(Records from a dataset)
►
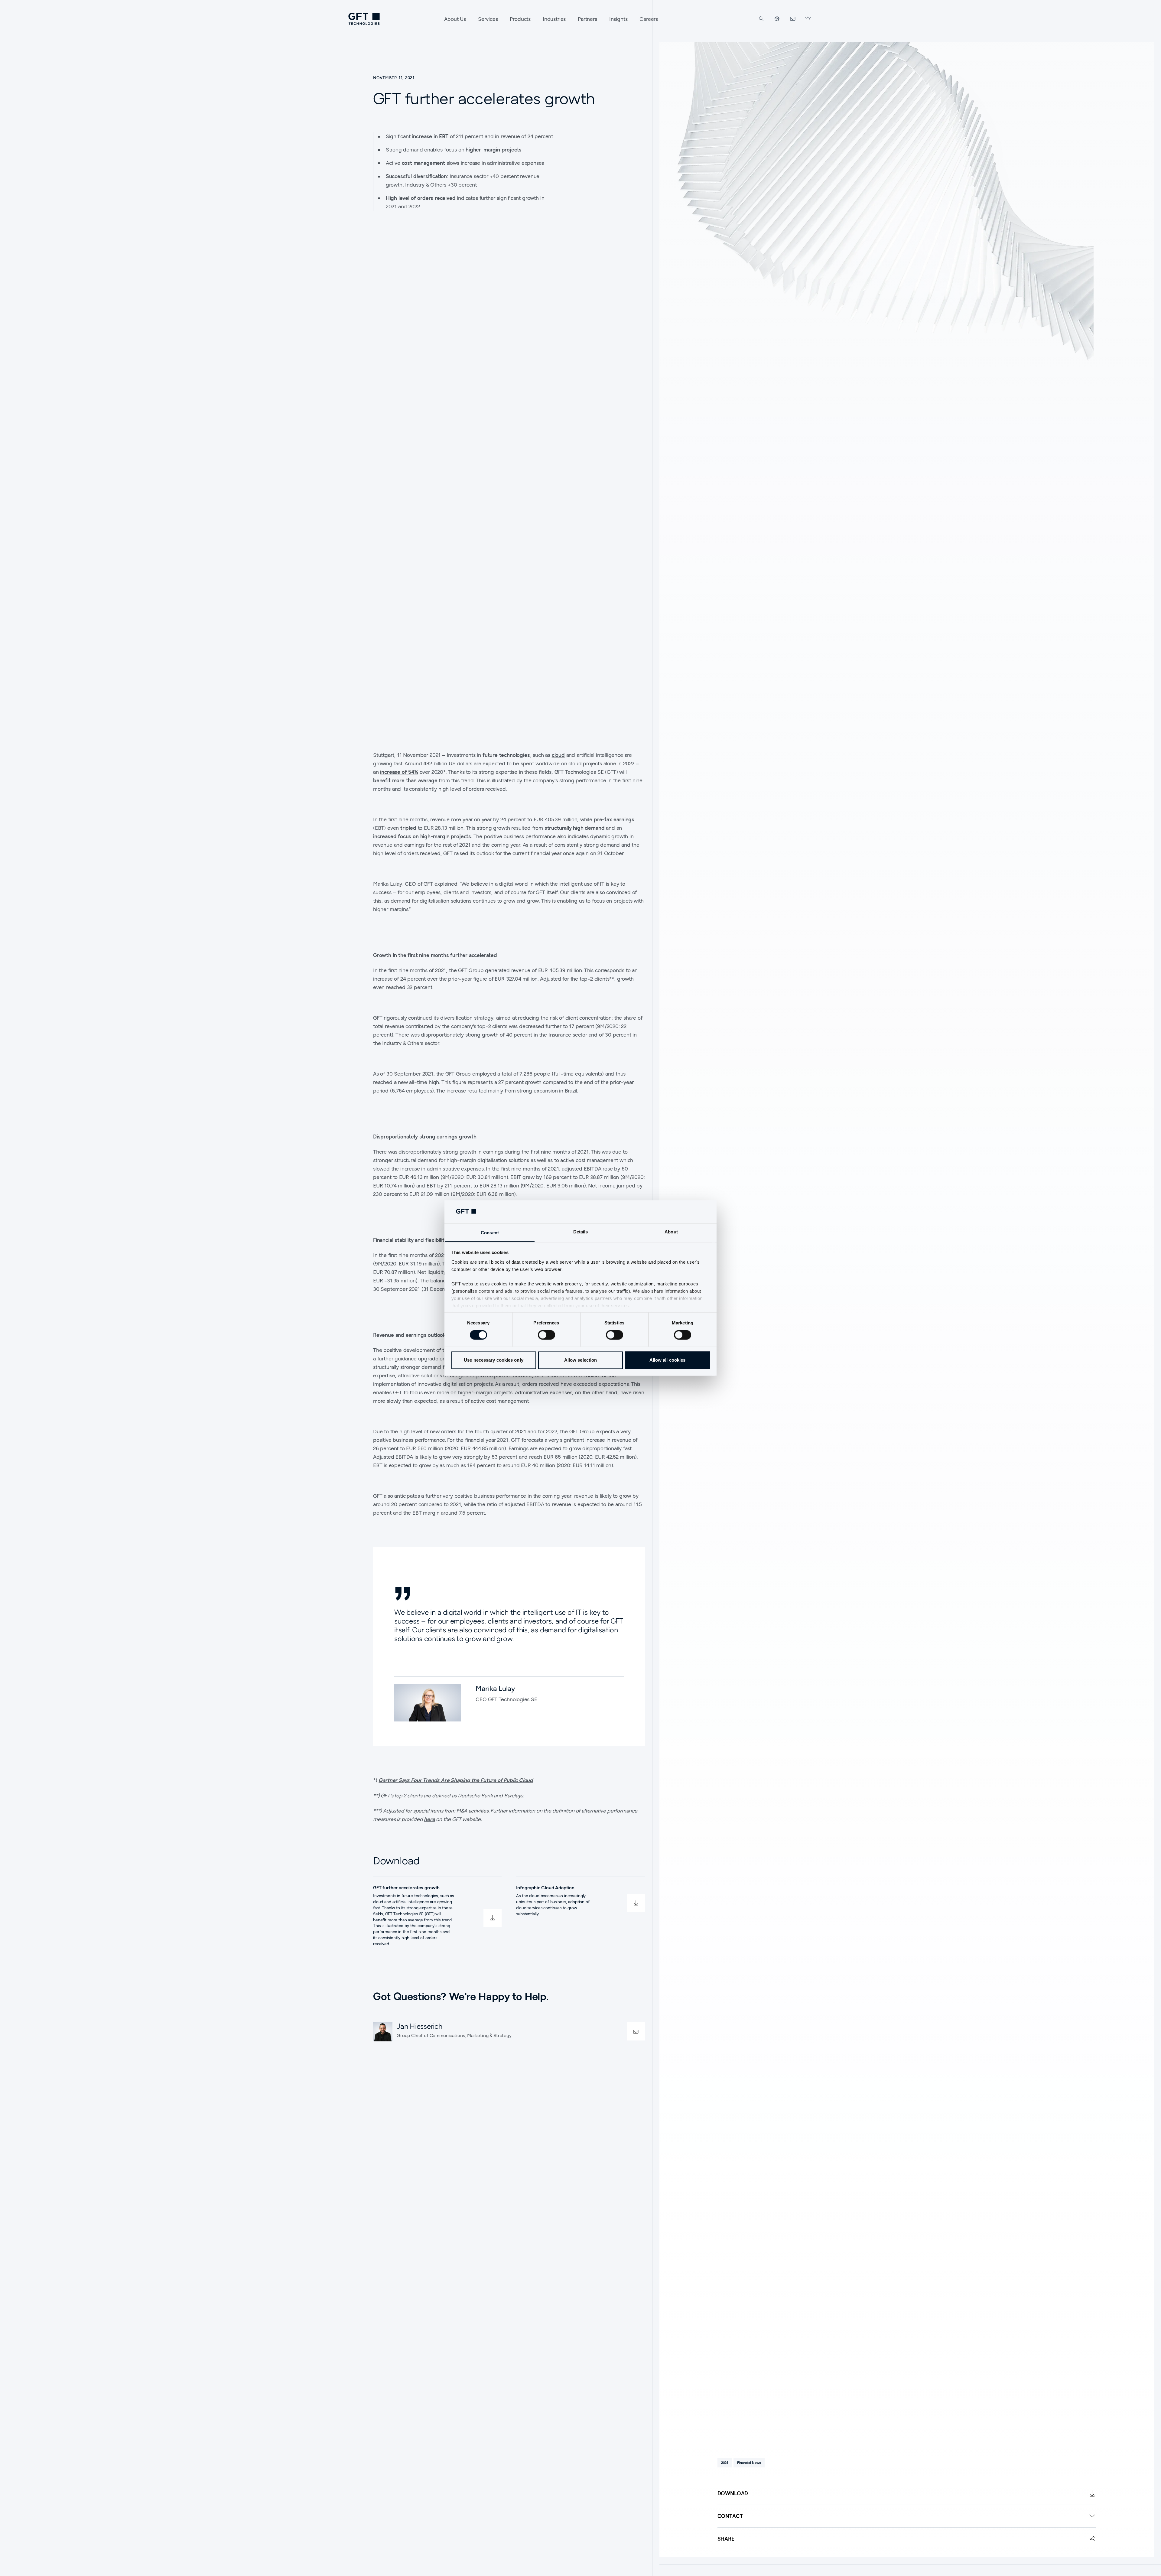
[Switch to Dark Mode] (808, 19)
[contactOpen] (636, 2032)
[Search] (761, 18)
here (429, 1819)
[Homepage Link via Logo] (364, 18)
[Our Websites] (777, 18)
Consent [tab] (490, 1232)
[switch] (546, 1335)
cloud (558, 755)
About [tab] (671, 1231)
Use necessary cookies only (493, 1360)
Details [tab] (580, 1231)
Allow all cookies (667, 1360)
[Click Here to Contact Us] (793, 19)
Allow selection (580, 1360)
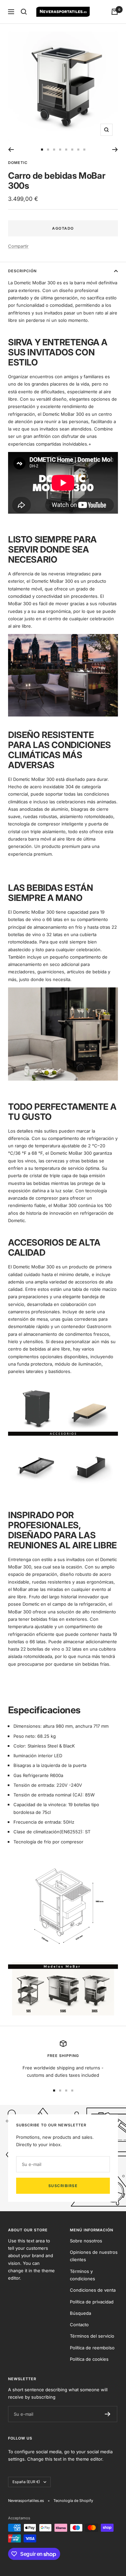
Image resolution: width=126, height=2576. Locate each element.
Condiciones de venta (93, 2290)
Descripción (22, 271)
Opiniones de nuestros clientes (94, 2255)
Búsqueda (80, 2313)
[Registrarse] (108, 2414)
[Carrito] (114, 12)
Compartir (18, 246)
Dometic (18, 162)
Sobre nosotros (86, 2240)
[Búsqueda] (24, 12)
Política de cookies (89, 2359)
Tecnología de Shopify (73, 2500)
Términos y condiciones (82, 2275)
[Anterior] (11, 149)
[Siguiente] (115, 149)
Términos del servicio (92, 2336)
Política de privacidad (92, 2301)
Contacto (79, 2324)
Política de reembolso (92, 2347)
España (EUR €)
◄
> PROBLEM TO SOLVE: State how many lines in the entries hold "Política". Nothing should come before or after the number.

> RESULT OF THE TASK: 3